Эта дистанцированность в корне противоречит основному посылу сперва современной Чехову критики, а затем и всей советской, соцреалистической традиции восприятия и «Человека в футляре», и всего чеховского творчества, — восприятия, в формировании которого фильм Исидора Анненского сыграл едва ли не ключевую роль. Критика постнароднической ориентации истолковала транслируемый текстом месседж как совершенно однозначный, поскольку созданный автором типаж «выражает собою или целую общественную среду, или дух своего времени»[131]

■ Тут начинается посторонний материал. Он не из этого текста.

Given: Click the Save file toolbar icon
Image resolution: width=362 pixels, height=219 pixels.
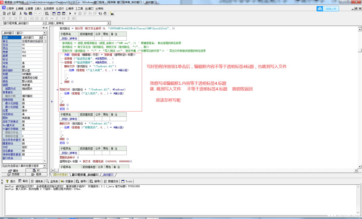Looking at the screenshot, I should (x=13, y=13).
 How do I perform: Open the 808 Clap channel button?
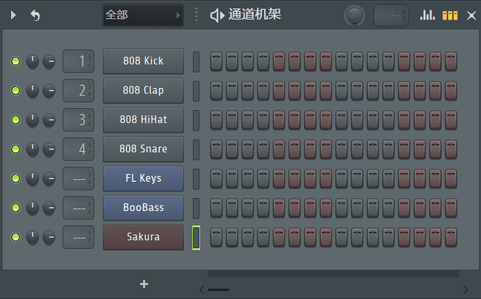click(144, 91)
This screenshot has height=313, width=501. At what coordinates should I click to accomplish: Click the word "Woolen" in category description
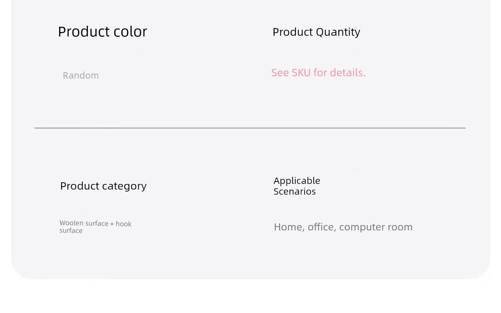pyautogui.click(x=70, y=223)
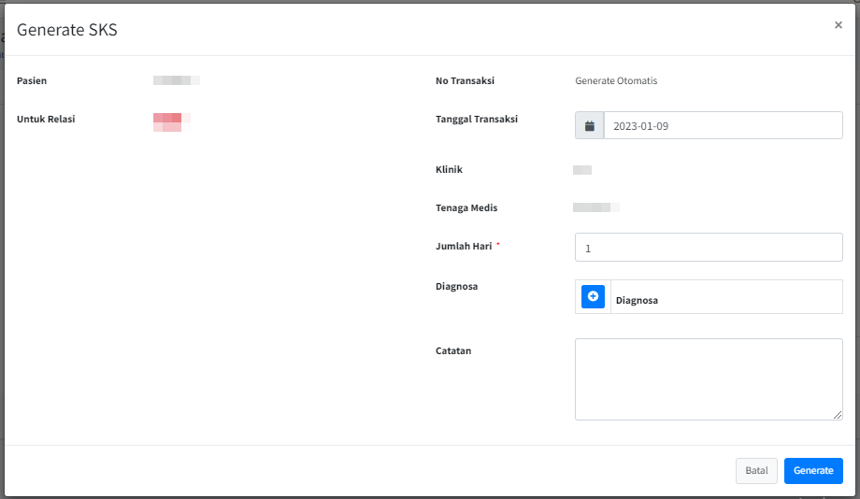860x499 pixels.
Task: Click the Untuk Relasi label
Action: [x=46, y=120]
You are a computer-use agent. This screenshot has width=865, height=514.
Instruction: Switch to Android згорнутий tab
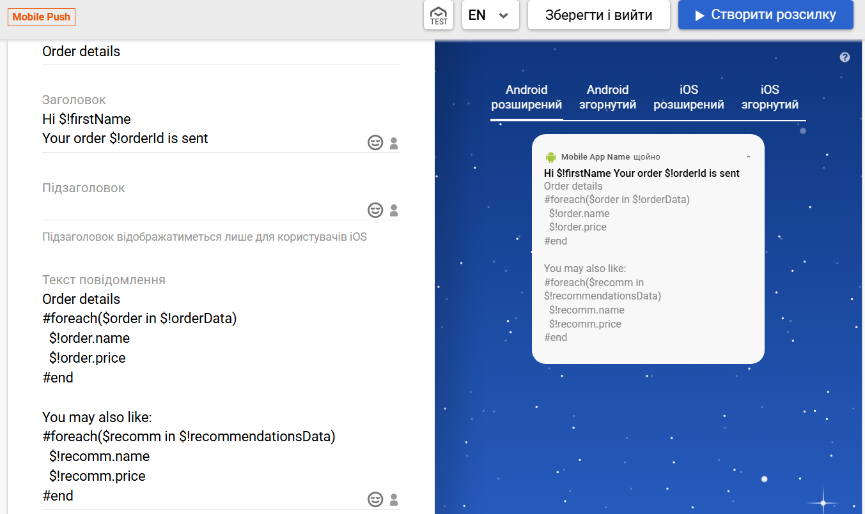(x=607, y=98)
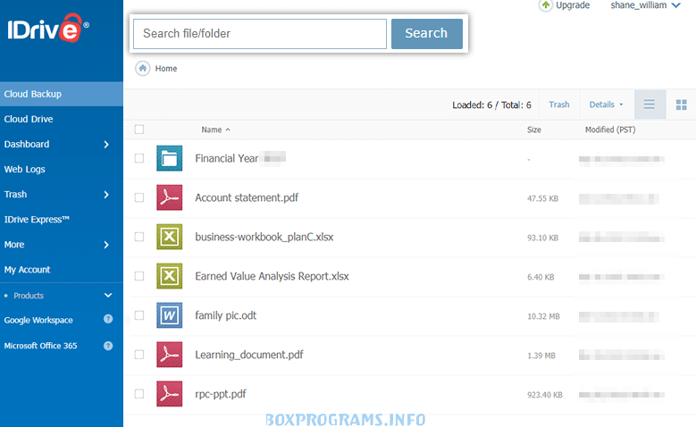This screenshot has height=427, width=696.
Task: Switch to grid thumbnail view icon
Action: [x=681, y=105]
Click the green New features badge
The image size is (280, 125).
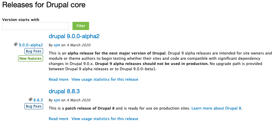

. Чехова хвалят за то, что у него «чаще стало проглядывать умение обобщать наблюдения и переносить таким образом постановку вопроса с индивидуальной, случайной почвы на почву общественных отношений»[132], но пеняют ему за «слишком мрачное, до болезненности безотрадное настроение» и за то, что он не оставляет читателю «ни малейшего утешения, не открывает ни щелочки просвета в этом футляре, который покрывает нашу жизнь»[133]. Нетрудно убедиться в том, что предложенная в 1939 году кинематографическая трактовка чеховской новеллы целиком и полностью следует в русле именно этого подхода. Более того, авторы фильма максимально усиливают социально-критическое прочтение текста, едва ли не по пунктам следуя рекомендациям «прогрессивных» критиков рубежа веков. Так, в уста учителя Коваленко вкладывается принадлежащий в оригинале повествователю пассаж, что «хоронить таких людей, как Беликов, это большое удовольствие» и «сколько еще таких человеков в футляре осталось, сколько их еще будет», уместный в приятельском разговоре постфактум, но действительно скандальный на поминках. А его же (отсутствующий в чеховском тексте) финальный отъезд из неназванного провинциального города аранжируется обращением к свободе: в оригинале повествователь говорит о ней всего лишь в контексте детских воспоминаний, в фильме же вырванный из контекста пассаж получает расширительное, почти политическое звучание[134].Между тем чеховский рассказ вовсе не ориентирован на социальную критику как таковую, на «бичевание пороков» и «вскрывание язв». Достаточно очевидная на протяжении всего повествования моральная оценка Беликова, которой не скрывает рассказывающий историю учитель Буркин, постепенно провоцирует слушателя, ветеринара Ивана Ивановича, на гневную и безадресную филиппику в духе «так жить нельзя», которая в силу очевидной неуместности (Буркин явно, хотя и не вполне успешно, пытается осадить развоевавшегося товарища) сводит на нет моральный посыл самого рассказчика. Финал подчеркнуто взвешен и дистантен по отношению к истории о «человеке в футляре», а также и к фигуре рассказчика, Буркина[135]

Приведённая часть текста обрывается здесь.